The comments that are selected and displayed to user3, on the other
hand, include many comments that were not displayed to user1 and
user2, and are missing some of the comments that were displayed to
user1 and user2.
[0021] FIG. 1 is merely one example of how the display of comments,
from the comment pool of the same target subject matter, may differ
from user to user based on user-specific interest scores generated
for the comments. In alternative embodiments, the difference in
interest scores of the comments may be reflected in other ways,
such as the font size of the comments, the color of the comments,
the amount of text shown in the initial display of the comments
(where more text is initially shown for comments that are predicted
to be of higher interest), etc.
Comment Recommendations Vs Content Recommendations
[0022] A recommendation system for user-generated comments differs
in a variety of ways from a system that recommends target subject
matter, such as articles, to users. Specifically, recommending
articles is largely about identifying the topics of interest to a
given user, and it is conceivable that unigram representation of
full-length articles can reasonably capture that information. In
contrast, most user-generated comments for an article a user is
reading are already of interest to that user topically. Which ones
the user like may depend on several non-topical aspects of the
text, such as: whether the user agrees with the viewpoint expressed
in the user-generated comment, whether the user-generated comment
is convincing and well-written, etc. In addition, user-generated
comments are typically much shorter than full length articles, so
there is generally less content upon which to base any
recommendations.
[0023] According to one embodiment, the difficulty in analyzing the
textual information in user-generated comments can be alleviated by
taking into account additional contextual information, such as
author identities. If between a pair of users, one consistently
likes or dislikes the other, then at least for the heavy users,
this authorship information in itself could be adequate basis to
determine whether a particular comment provided by one of the users
would be of interest to the other user.
[0024] According to one embodiment, multiple sources of information
are used for the task of recommending user-generated comments. For
example, authorship information is used in addition to textual
information. Examples of various sources, and how information from
those sources may be used to generate per-user interest scores for
user-generated comments, are provided in greater detail
hereafter.
Rater Affinity
[0025] According to one embodiment, one factor used to
automatically determine personalized interest scores is rater
affinity to the user-generated comments. According to one
embodiment, rater affinity is determined using a model that
incorporates rater-comment interactions and rater-author
interactions simultaneously in a principled fashion. The model also
provides a seamless mechanism to transition from cold-start (where
recommendations need to be made for users or items with no or few
past ratings) to warm-start scenarios--with a large amount of data,
it fits a per-rater (author) model; with increase in data sparsity,
the model applies a small sample size correction through features
(e.g. textual features). For one embodiment, the exact formula for
such corrections in the presence of sparsity is based on parameter
estimates that are obtained by applying an EM algorithm to the
training data.
Example Model for Generating Interest Scores
[0026] A model is described herein for generating personalized
interest scores for user-generated comments, according to an
embodiment of the invention. This model is merely one example of
how personalized interest scores may be generated, and the
techniques described herein are not limited to any particular
model, not any particular set of factors used by the model.

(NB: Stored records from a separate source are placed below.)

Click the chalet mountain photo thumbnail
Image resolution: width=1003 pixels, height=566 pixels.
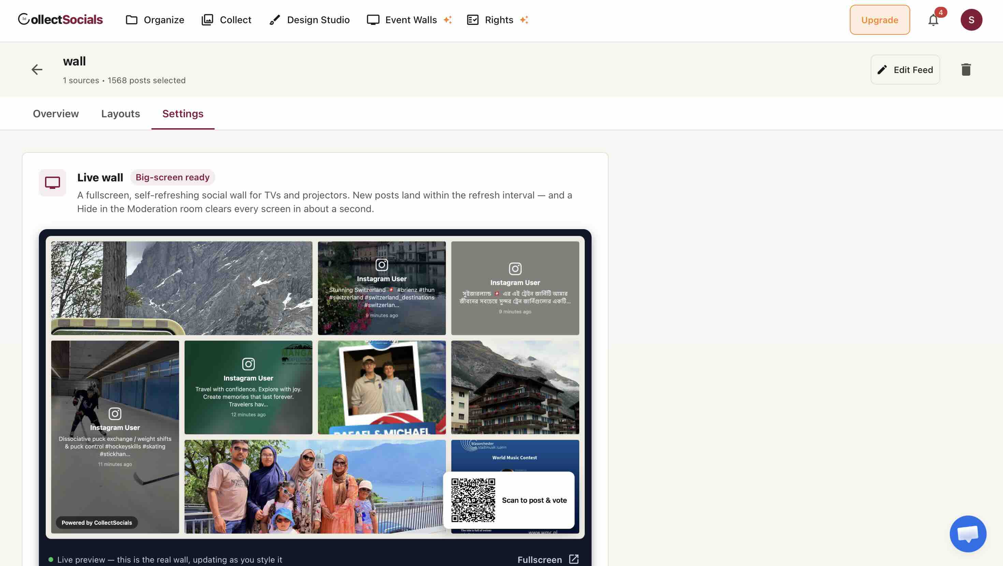(x=515, y=387)
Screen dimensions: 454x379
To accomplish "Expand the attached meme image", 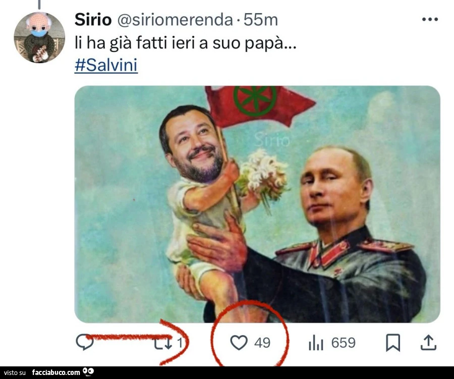I will tap(257, 204).
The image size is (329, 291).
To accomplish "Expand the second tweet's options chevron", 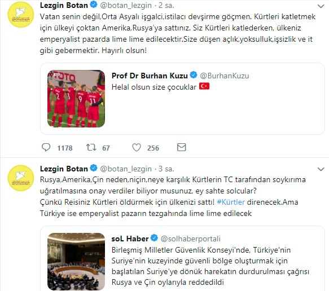I will [321, 169].
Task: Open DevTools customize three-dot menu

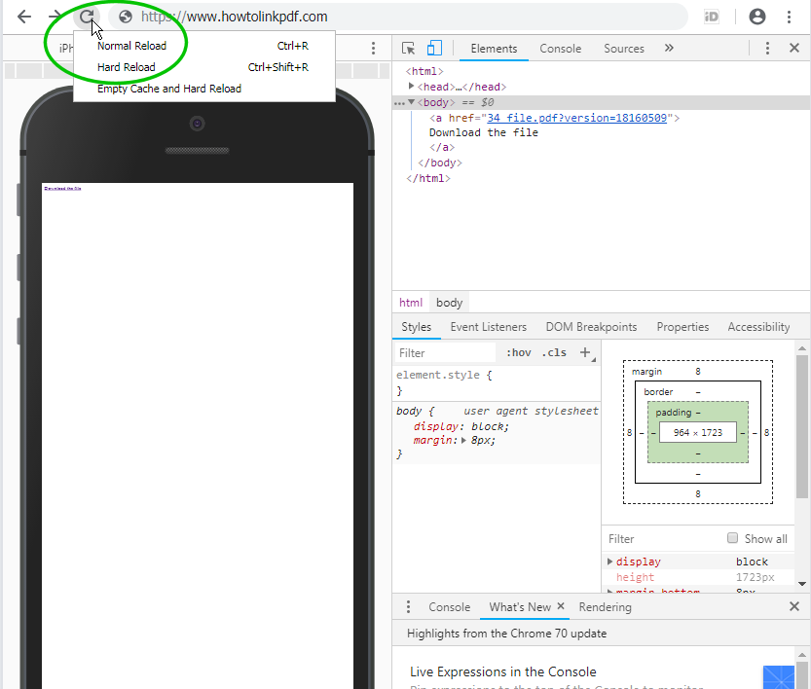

[0027] For the purpose of describing the model, y.sub.ij denotes
the rating that user i, called the rater, gives to user-generated
comment j. Because suffix i is used to denote a rater and suffix j
to denote a user-generated comment, x.sub.i (of dimension p.sub.u)
and x.sub.j (of dimension p.sub.c) denote feature vectors of user i
and user-generated comment j, respectively. For example, x.sub.i
can be the bag of words representation (a sparse vector) inferred
through text analysis on user-generated comments voted positively
by user i in the past, and x.sub.j can be the bag of words
representation for user-generated comment j. In addition, a(j) is
used to denote the author of user-generated comment j, and use
.mu..sub.ij to denote the mean rating by rater i on user-generated
comment j, i.e., .mu..sub.ij=E(y.sub.ij). .mu..sub.ij cannot be
estimated empirically since each user i usually rates a
user-generated comment j at most once.
[0028] According to one embodiment, a generalized linear model
framework is used (McCullagh and Nelder, 1989) that assumes
.mu..sub.ij (or some monotone function h of .mu..sub.ij) is an
additive function of: [0029] (1) the rater bias i of user i since
some users may have a tendency of rating user-generated comments
more positively or negatively than others, [0030] (2) popularity j
of user-generated comment j, which could reflect the quality of the
user-generated comment in this setting, and [0031] (3) the author
reputation .gamma..sub.a(j) of user a(j) since user-generated
comments by a reputed author may in general get more positive
ratings. Thus, the overall bias is
.alpha.i+.beta.j+.gamma..sub.a(j).
[0032] In addition to the bias, one embodiment includes terms that
capture interactions among entities (raters, authors,
user-generated comments). In addition, latent factors are attached
to each rater, author and user-generated comment. These latent
factors are finite dimensional Euclidean vectors that are unknown
and estimated from the data. They provide a succinct representation
of various aspects that are important to explain interaction among
entities. In one embodiment, the following factors are used: [0033]
(a) user factor v.sub.i of dimension rv(.gtoreq.1) to model
rater-author affinity, [0034] (b) user factor u.sub.i and
user-generated comment factor c.sub.j of dimension
r.sub.u(.gtoreq.1) to model rater-comment affinity.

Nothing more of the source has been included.